Кардинал налил ей стакан вина и разрешил размочить в нем немного хлеба. Выпив вино и съев хлеб, она почувствовала себя бодрее.
— После возвращения из Неаполя вы его видели? — спросил кардинал.
— Кого? Равальяка? Да; и именно тогда, причем дважды — в день Вознесения и в праздник Тела Господня — он сказал мне все, то есть признался, что решил убить короля.
— А какой вид был у него, когда он делал вам это признание?
— Он плакал, говорил, что у него были сомнения, но он вынужден это сделать.
— Кто же его вынудил?
— Он узнал от господина д’Эпернона, что надо убить короля, дабы избавить королеву-мать от грозящей ей опасности.
— Какая же опасность грозила королеве-матери?
— Король хотел устроить суд над Кончини, обвинив его во взяточничестве и потребовав, чтобы его приговорили к повешению; затем устроить суд над королевой-матерью как прелюбодейкой и выслать ее во Флоренцию.
— И, услышав это признание, что вы решили?
— Поскольку Равальяк в то время понятия не имел, что королева-мать участвует в заговоре, я подумала о ней, решив все ей рассказать, ибо король, хотя я ему писала и просила аудиенции, мне не ответил. Правду сказать, в ту пору он не думал ни о чем, кроме своей любви к принцессе де Конде. Итак, я написала королеве — и не один, а три раза, — что могу дать ей важный совет, как спасти короля, и предложила представить все доказательства. Королева велела ответить, что выслушает меня через три дня. Три дня прошли; на четвертый она уехала в Сен-Клу.
— Через кого она передала ответ?
— Через Вотье; он тогда был ее аптекарем.
— Что вы тогда подумали?
— Что Равальяк ошибался: королева-мать участвует в заговоре.
— И тогда?..
— Тогда, решив спасти короля во что бы то ни стало, я отправилась к иезуитам на улицу Сент-Антуан, чтобы увидеться с духовником короля.
— Как они вас встретили?
— Очень плохо.
— Увиделись вы с отцом Котоном?
— Нет, отца Котона не было. Меня принял отец главный попечитель, назвавший меня одержимой. «Предупредите, по крайней мере, духовника его величества», — сказала я ему. «Зачем?» — ответил он. «Но если убьют короля!» — воскликнула я. «Не вмешивайтесь не в свои дела». — «Берегитесь, — сказала я, — если с королем случится несчастье, я отправлюсь прямо к судьям и расскажу им о вашем отказе». — «Тогда обратитесь к самому отцу Котону». — «Где он?» — «В Фонтенбло. Но вам незачем ехать, я сам туда собираюсь».
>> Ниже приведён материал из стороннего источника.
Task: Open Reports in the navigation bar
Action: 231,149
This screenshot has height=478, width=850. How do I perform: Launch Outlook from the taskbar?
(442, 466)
На следующий день, не доверяя словам отца главного попечителя, я наняла экипаж и хотела ехать в Фонтенбло, но меня арестовали.
— И как звали отца главного попечителя у иезуитов?
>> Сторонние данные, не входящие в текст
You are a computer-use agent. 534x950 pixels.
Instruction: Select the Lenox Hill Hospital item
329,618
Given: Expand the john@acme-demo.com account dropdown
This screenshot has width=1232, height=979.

— Отец Филипп. Но из тюрьмы я еще дважды писала королеве, и одно из писем, я уверена, дошло до нее.
— А другое?
— Другое я отправила господину де Сюлли.
— Через кого?
— Через мадемуазель де Гурне.
— Я ее знаю: старая дева, сочиняющая книги?
— Именно. Она отправилась к господину де Сюлли в Арсенал; но, поскольку в письме были имена д’Эпернона и Кончини, а также шла речь о моих предупреждениях королеве, господин де Сюлли не посмел показать его королю, сказав ему лишь, что жизнь его в опасности, и предложив, если королю будет угодно, доставить в Лувр меня и мадемуазель де Гурне. Но король, к несчастью, получал столько предупреждений подобного рода, что лишь пожал плечами, и господин де Сюлли вернул мадемуазель де Гурне письмо, как не заслуживающее доверия.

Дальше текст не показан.